Zu lösende Aufgaben —
1) Gib aus dem Text über die Familie Kechimov den Abschnitt wieder, der mit den Worten „Mittwoch, 29. April“ beginnt und mit „Zuhause per Mobiltelefon.“ endet, und tausche dabei „Motorschlitten“ gegen „Schneemobil“ aus.
2) Seit wie vielen Jahren ist Tolik der Moldawier laut dem Text über die Familie Kechimov mit dieser Familie befreundet?
3) Schreibe den Text über die Familie Kechimov im Anschluss an seinen letzten Satz weiter.

Mittwoch, 29. April 2009

Jagdausflüge und Fischfang






Noch trägt das Eis auf den Seen, auf denen sich schon Tauwasser gebildet hat, und es liegt eine dünne Schneedecke auf den Sümpfen, so dass man mit dem Motorschlitten zu Jagd und Fischfangausflügen aufbrechen kann. Es ist gerade die Zeit der Schneeschmelze in der Schwäne, Enten und Gänse aus dem Süden zurückkehren. Wir haben sogar schon Kraniche gesehen.


Die Jäger verständigen sich untereinander und mit ihren Frauen Zuhause per Mobiltelefon.



Viele Stadtbewohner nutzen ihre Kontakte zu Chanten, um auf deren Land einem der beliebtesten Hobbys russischer Männer nachgehen zu können. Tolik der Moldawier ist bereits seit über 20 Jahren mit der Familie Kechimov befreundet. Er hat mit dem verstorbenen Familienvater Vasilij von einem Teller gegessen, wie sich Valentina ausdrückt.





Leider waren weder die Jagd, noch das aufwendige Löcher bohren im Eis von Erfolg gekrönt. Auch die Zherlicy, Fallen für Raubfische, richteten nicht ihre roten Fähnchen auf. Also gibt es weder frischen Fisch noch Geflügel und wir ernähren uns von den Rentierfleischvorräten, die noch aus dem Winter in der Tiefkühltruhe lagern, und Einkäufen aus der Stadt.

Dienstag, 28. April 2009

Frühjahrswohnplatz der Kechimovs


In der Zeit, in der die Rentiere Junge bekommen, werden sie in einen großen Pferch auf den Frühjahrsweiden gesperrt. Hier stehen leichte Behausungen, fast Zelte, die man früher mit Birkenrinde, jetzt mit schwarzer Plastefolie verkleidet.


Zusammen mit den Rentieren von Kechimovs weiden die von zwei weiteren verwandten Familien, die auch häufig ins nahegelegene Winterhaus von Valentina zu Besuch kommen. Der kleine neugierige Tolik möchte sich gern mit mir unterhalten, aber er versteht mein Chantisch nicht und Russisch kann er noch nicht.


Den Bullen wachsen bereits frische Geweihe, während die Rentierkühe noch ihre Vorjahresgeweihe tragen. Sie werden sie erst abwerfen, nachdem sie ihre Jungen bekommen haben und die Neugeborenen nicht mehr verteidigen müssen.


Valentina und Vladik wohnen noch im Winterhaus am Fluss, an dem sich auch die „Telefonzelle“ befindet, ein Stuhl, von dem man Verbindung zum Mobilfunknetz hat.

Unangenehme Abenteuer

Nachdem die Zeit der Rentierhalterfeste erst mal vorüber ist, nehme ich das Angebot von Familie Kechimov an, auf ihren Wohnplatz zurückzukehren und hier den Beginn des Frühlings zu erleben. Von den Jagdausflügen und dem Beginn der Schneeschmelze werde ich in den nächsten Tagen berichten.

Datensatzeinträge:
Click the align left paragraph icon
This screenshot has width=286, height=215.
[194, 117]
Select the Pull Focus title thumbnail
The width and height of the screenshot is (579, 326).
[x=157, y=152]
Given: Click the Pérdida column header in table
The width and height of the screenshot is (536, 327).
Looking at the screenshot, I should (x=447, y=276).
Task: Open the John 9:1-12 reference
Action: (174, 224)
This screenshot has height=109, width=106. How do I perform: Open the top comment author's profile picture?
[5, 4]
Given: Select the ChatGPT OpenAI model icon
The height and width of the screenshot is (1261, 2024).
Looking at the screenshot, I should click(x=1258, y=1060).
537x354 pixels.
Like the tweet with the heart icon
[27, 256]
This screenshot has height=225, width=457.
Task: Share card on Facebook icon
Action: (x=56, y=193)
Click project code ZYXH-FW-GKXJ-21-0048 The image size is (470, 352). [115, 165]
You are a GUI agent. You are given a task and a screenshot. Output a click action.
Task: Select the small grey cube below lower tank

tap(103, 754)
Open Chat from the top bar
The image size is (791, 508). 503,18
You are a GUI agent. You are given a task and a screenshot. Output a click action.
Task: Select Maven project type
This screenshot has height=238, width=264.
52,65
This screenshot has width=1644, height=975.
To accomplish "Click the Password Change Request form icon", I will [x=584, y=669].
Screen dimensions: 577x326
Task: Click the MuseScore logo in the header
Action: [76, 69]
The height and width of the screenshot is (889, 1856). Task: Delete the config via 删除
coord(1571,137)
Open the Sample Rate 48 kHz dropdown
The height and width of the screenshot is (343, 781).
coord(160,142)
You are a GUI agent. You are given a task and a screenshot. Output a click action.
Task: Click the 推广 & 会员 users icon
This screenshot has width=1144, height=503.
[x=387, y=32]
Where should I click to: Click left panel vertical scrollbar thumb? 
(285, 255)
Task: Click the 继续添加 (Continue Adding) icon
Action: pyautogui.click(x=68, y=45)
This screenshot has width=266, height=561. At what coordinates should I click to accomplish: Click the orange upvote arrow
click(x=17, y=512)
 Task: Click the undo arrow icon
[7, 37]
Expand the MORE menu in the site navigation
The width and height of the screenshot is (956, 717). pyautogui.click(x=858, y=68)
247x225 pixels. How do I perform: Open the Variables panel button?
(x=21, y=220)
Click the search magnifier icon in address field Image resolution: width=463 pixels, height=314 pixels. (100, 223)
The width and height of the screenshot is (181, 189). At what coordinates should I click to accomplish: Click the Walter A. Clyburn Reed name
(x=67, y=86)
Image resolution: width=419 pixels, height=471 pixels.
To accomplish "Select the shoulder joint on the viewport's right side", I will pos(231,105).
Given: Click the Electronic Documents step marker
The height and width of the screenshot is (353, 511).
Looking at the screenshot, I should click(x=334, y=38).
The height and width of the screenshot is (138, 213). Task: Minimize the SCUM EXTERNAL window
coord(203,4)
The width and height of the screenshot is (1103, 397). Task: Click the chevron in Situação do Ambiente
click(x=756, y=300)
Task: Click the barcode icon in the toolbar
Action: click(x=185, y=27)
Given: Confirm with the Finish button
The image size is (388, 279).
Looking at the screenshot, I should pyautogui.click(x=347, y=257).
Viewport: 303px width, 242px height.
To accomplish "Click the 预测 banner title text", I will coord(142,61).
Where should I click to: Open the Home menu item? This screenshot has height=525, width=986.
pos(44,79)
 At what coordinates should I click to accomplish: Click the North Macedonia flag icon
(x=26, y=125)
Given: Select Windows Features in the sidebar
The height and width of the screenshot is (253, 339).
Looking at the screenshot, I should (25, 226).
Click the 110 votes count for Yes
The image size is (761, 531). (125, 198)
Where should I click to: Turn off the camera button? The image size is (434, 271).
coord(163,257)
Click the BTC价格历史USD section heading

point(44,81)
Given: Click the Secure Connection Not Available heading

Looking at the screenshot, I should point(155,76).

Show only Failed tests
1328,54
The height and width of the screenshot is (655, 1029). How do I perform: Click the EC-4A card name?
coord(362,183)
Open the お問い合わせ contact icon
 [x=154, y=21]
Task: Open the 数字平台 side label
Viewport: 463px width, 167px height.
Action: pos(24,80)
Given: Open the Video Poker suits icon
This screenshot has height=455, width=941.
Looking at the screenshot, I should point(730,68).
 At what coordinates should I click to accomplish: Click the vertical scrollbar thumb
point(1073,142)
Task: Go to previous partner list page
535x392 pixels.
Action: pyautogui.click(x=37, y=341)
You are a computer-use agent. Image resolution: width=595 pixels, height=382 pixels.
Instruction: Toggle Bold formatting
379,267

Antworten je Aufgabe —
1)
Mittwoch, 29. April 2009

Jagdausflüge und Fischfang






Noch trägt das Eis auf den Seen, auf denen sich schon Tauwasser gebildet hat, und es liegt eine dünne Schneedecke auf den Sümpfen, so dass man mit dem Schneemobil zu Jagd und Fischfangausflügen aufbrechen kann. Es ist gerade die Zeit der Schneeschmelze in der Schwäne, Enten und Gänse aus dem Süden zurückkehren. Wir haben sogar schon Kraniche gesehen.


Die Jäger verständigen sich untereinander und mit ihren Frauen Zuhause per Mobiltelefon.

2) Seit über 20 Jahren.

3)
Eines Tages taucht am anderen Flussufer ein unbekannter Jeep auf. Aus ihm steigt ein Polizist, der Nachforschungen zu einem Messer anstellt, das waffenscheinpflichtig sei und wohl im Unglückswagen gefunden wurde (zum Unfall siehe Eintrag vom 20. Februar 2009). Er besteht darauf die Papiere aller auf dem Wohnplatz anwesenden zu kontrollieren. Als er mitbekommt, dass ich Ausländer bin, zwingt er mich in die Stadt mitzukommen. Es wird eine lange Fahrt über schlammige Straßen und ich werde den Rest des Tages bis nachts um drei Uhr im Jeep und in der Polizeiwache verbringen. Angeblich müssten hier jetzt alle Ausländer, deren Papiere zufällig kontrolliert würden, erkennungsdienstlich behandelt und Finger- und Handabdrücke, Kopien der Ausweispapiere und „Verbrecherfotos“ in eine Kartei eingefügt werden. Als ich nach Seife oder wenigstens einem Lappen frage, um die schwarze Farbe von meinen Händen zu waschen, erklärt man mir, die gäbe es nicht, man sei zu arm. Dafür kann ich mir einen Eindruck von den sogenannten 'Affenkäfigen' machen, den Zellen, in denen Betrunkene die Nacht verbringen, und diese sich lauthals darüber beschweren hören, dass man sie seit Stunden nicht ihre Notdurft verrichten lasse. Sie bekommen als Antwort nur, sie sollen doch auf den Boden machen, das würde schon weggewischt. Immerhin bietet mir der Fahrer des Polizeiwagens an, bei ihm zu Hause zu übernachten, als der Wagen auf dem Rückweg auf halber Strecke den Dienst versagt. Dann schaffen wir es doch noch nach Kogalym zurück, wo er repariert werden kann und ich gelange tatsächlich nach drei Uhr wieder ans Ufer des Flüsschens, auf dessen anderer Seite der Wohnplatz von Kechimovs liegt. Glücklicherweise funktioniert der Mobilfunk und ich kann per Handy jemanden wecken, damit man mich mit dem Schneemobil über das bereits tauende Eis transportiert. Zu Fuß wäre es bereits zu gefährlich.

So ging meine Begegnung mit den Vertretern der Staatsmacht doch noch glimpflich zu Ende. Ich hatte mich schon in den Zellen irgendeines Geheimdienstes gesehen. An meinen Papieren konnte man auch nicht so recht einen Fehler entdecken. Immerhin weiß ich jetzt, wie sich Ausländer beispielsweise in Deutschland fühlen, wenn sie alleine durch ihre Anwesenheit unter dem Generalverdacht stehen, die Aufenthaltsgesetze verletzt zu haben.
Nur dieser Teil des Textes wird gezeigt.